UX Tricks perceived responsiveness for high latency operations / failure modes

time to read 4 min | 725 words

We recently had to deal with an interesting problem in an unreliable application. To make it simple, I'll use this blog as an example, since that is much easier.

Let us assume that you are reading this post, and have a sudden desire to post a comment. Now, you can do so, we'll refresh the page, and you can see your new comment. So far, pretty simple and easy. That is the way we have been writing web applications since the nineties.

However, let us say that for whatever reason, we decided to put the actual content of the page inside a CDN, like Amazon CloudFront. The minimum amount of time we can store a page in a CDN is 5 minutes or so. The reason we want to use a CDN is so users' won't be impacted when the site is down for whatever reason.

Now, there are two types of user interactions in the blog. There is me, writing articles, and posting them. And then there is the reader, who read the post, and then send a scathing comment about the post. The software in question suffers from occasional outages, so we needed to have a way to cover that without the users' noticing. In this case, we divided the operations into two categories. Rare, which require the software to be fully operational (in the example above, posting a new blog post) and common, such as a user posting a comment, which should work even in reduced availability mode.

The solution was to utilize the CDN both for caching and reliability. The blog post itself is going to be hosted on a CDN, so if the core software fail, the user doesn't see that. But what about the actual interactions? As it turns out, while we want the user to think that everything is fine, we are actually okay with delaying some things. In this case, the perceived operation is actually more important than the actual operation.

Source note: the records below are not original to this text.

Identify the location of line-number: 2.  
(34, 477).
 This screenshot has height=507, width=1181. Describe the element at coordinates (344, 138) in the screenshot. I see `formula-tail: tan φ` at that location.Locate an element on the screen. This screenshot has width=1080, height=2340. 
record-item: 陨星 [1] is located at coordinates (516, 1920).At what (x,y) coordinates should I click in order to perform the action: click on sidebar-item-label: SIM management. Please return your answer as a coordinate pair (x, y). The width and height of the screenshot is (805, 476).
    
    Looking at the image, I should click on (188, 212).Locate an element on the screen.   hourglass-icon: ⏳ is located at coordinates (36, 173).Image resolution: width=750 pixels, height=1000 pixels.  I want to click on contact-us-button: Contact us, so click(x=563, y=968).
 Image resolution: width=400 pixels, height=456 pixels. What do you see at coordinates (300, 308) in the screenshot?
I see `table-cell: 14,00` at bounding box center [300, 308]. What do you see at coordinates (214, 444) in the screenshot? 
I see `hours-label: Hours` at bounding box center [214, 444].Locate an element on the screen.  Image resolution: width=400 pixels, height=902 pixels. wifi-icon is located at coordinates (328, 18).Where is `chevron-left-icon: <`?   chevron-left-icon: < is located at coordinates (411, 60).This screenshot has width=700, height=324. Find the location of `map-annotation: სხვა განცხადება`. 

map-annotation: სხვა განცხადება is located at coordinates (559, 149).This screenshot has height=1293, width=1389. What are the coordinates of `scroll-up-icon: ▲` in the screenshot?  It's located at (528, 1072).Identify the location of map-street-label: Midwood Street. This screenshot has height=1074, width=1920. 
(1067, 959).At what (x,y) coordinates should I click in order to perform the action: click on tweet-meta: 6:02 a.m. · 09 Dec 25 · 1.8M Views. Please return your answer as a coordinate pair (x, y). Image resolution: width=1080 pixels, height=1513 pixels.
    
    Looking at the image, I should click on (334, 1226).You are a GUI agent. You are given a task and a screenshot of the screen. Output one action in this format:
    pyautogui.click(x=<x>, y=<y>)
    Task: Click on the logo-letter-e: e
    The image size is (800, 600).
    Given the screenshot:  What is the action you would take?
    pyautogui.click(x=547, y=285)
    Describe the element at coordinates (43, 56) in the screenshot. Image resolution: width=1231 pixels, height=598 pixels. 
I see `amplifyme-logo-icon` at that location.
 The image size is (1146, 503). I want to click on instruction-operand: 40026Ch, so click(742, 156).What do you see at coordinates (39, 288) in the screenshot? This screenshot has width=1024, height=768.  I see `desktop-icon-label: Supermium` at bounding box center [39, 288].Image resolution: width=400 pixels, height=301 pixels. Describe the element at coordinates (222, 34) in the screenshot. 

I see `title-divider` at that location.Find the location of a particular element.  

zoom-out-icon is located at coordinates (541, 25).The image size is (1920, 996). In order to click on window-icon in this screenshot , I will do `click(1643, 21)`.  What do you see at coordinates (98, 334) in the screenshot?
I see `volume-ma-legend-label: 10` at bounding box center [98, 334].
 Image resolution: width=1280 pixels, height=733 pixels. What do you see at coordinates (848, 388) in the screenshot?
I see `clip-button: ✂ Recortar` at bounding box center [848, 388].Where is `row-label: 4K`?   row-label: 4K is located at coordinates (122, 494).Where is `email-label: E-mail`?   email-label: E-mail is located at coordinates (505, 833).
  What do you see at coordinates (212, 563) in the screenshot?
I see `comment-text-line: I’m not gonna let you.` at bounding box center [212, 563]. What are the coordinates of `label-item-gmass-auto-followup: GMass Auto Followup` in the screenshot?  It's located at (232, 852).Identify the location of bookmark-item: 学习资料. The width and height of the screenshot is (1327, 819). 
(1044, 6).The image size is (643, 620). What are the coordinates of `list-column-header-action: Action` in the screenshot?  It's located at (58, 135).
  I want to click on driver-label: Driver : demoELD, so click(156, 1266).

Let us consider the standard system behavior, when there is no failure. The user goes to a particular page, and get the cached results from CDN. At the same time, we contact the live site, to try to get anything that is happening after the cached version. In the blog post example, the Ajax call would be something like "give me all the comments after 123". This takes us half way there, even though we use a CDN, we now have all the updated data when the user loads the page.

Except that we can take it further. Instead of doing an Ajax call, we can open a web socket, and ask the server "stream me everything after comment 123". As new comments come in, they will show up on the page automatically. If there is an outage, the user is going to see the latest version cached in the CDN, and won't be aware that they aren't getting the new comments. When the site is up again, we'll have all the new comments show up, just like magic.

This takes care of the user's reading habits. But what happens if the user is actually commenting? In the good case, the system is up and running, accept the new comment, distribute it to all the web sockets listening to the page's comment, and everything si good. But what happens in the failure case?

In this case, we are going to accept the user's comment, and then write it to local storage. And from local storage, we will display it to the user so as far as the user is concerned, the comment was successfully posted. Naturally we need to retry on the background, and eventually we'll send the comment to the server successfully.

And yes, this is only relevant for cases where we can actually afford to have the user believe that an operation has been successful when it hasn't been. But for stuff like comments, this is a really good system to make sure that everyone has a good user experience.

Oh, and this also has the benefit of having an easy way to handle abuse. You can not send the comment to the server, but do show it to the user. This way the spammer think that they have successfully posted, but they are just spamming themselves.